▶ [Problem to solve]:
Go to the line containing "Task: Focus the Descrição filter field" and return it and each line after it exactly, through the end of the data below, and nothing more.

::: Provided records :::

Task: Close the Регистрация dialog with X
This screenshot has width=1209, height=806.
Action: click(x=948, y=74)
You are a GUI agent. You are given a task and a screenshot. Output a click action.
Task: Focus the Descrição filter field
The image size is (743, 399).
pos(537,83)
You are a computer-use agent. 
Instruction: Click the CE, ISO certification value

:::

▶ [Your response]:
Task: Focus the Descrição filter field
The image size is (743, 399).
pos(537,83)
You are a computer-use agent. 
Instruction: Click the CE, ISO certification value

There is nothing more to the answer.